女中のタマ・1
ヨネとヤエからホウキや雑巾を受け取ったあたしは、水がなみなみ入った桶を1つ持ったまま走った。
桶から水があちこちにこぼれてあたしの足はベタベタになった。それでも走った。
屋敷の裏庭の隅にある、大きな木に囲まれた離れの家は、松尾家のご先祖様が妾を住ませるために建てた家だと聞く。

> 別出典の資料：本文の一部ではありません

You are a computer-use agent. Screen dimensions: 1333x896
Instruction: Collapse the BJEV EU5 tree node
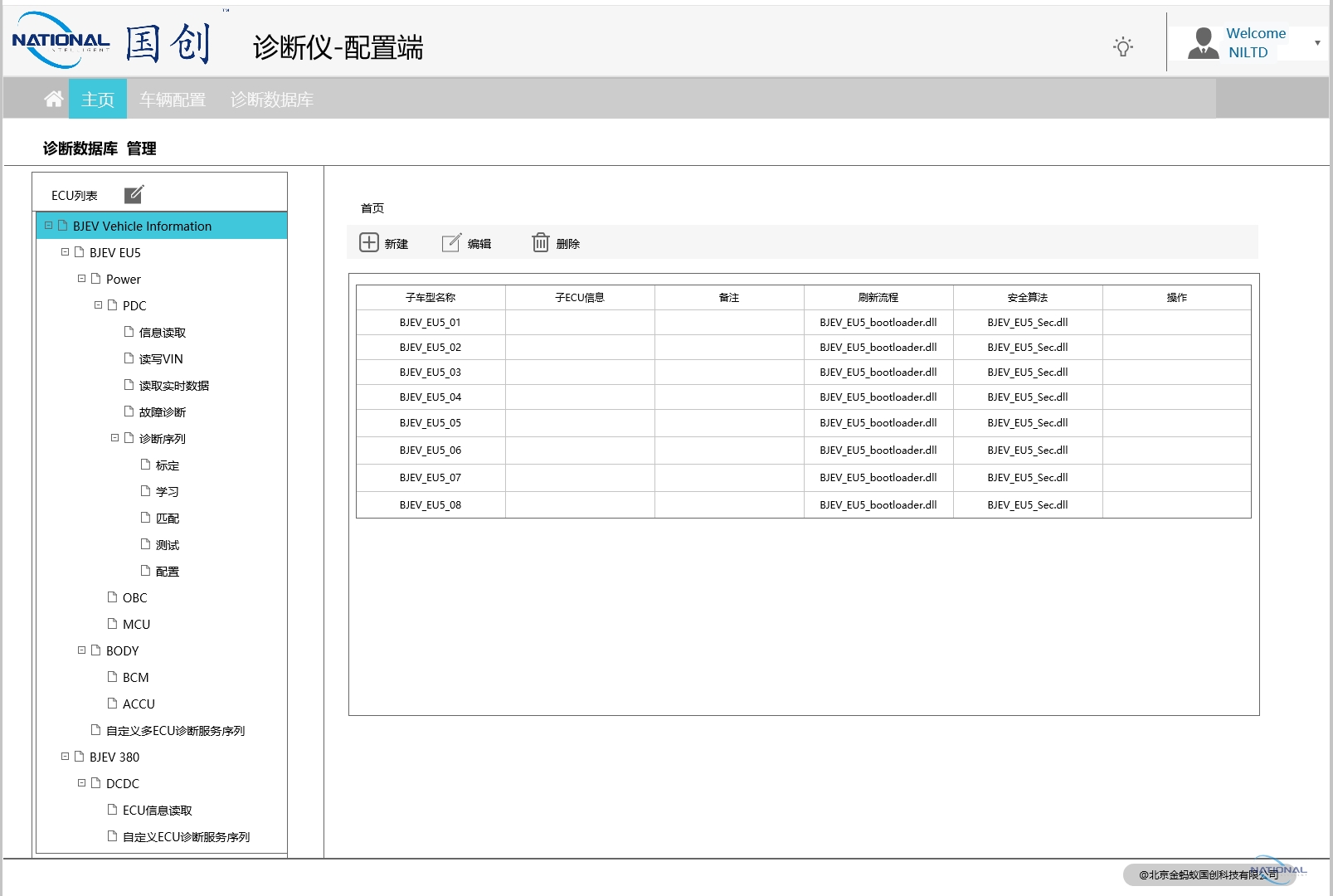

古びて黒くなり湿気を吸っている木で出来た離れの小さな家まで走ると、玄関の引き戸をスパ――ンッと開けた。
「たのもぉ――――!!!掃除をしに参った!!!」
離れの家は大きな木のせいで外も中も昼だというのに薄暗くて寂れている。
引き戸を開けた途端、埃があたしの口と鼻から入ってきてケホケホと咳をした。
薄暗い廊下と階段をよく見ると、埃で真っ白になっている。
「なんだこれは!!?どれだけ掃除をしてないのだ!!?」
そのとき部屋の中からケホケホと小さな咳が聞こえた。
あたしは埃まみれの廊下に濡れた足を踏み入れた。歩く度に濡れた足の裏には埃がくっ付いていく。ふむ。歩くだけで掃除になる。
ケホケホと咳の声がするふすまをスパ――ンッと開けた。
その部屋も廊下と同じくらい埃っぽくてあたしもケホケホとしながらすり切れた畳の部屋に入った。
布団の中にいる男の子は痩せ細っていて、あたしよりだいぶ年下に見えた。なんだかグッタリとしている。
「大丈夫か!!?」
痩せ細った男の子は全身に赤いブツブツがあり、腫れていた。よほど苦しいのだろう、涙を流している。僅かに口を動かして消えてしまいそうなか細い声を出した。
「……僕に触るとあなたも死ぬ……」
「なにを言っているのだ!!?」
「……僕……結核だから……」
いねさんとすえさんが話していたことを思い出した。
「おまえは龍之介だな!!?大丈夫だ!!おまえは結核などではない!!それにたとえおまえが結核だとしても、おまえを助けずに生きるくらいならおまえを助けて死んだほうが後味がいいというものだ!!あたしは何がどうあれおまえを助ける!!!」
あたしはたすき掛けしてる紐を取ると、龍之介を背中におぶり、たすき掛けの紐で龍之介を背中に固定し、家を飛び出し、走り始めていた。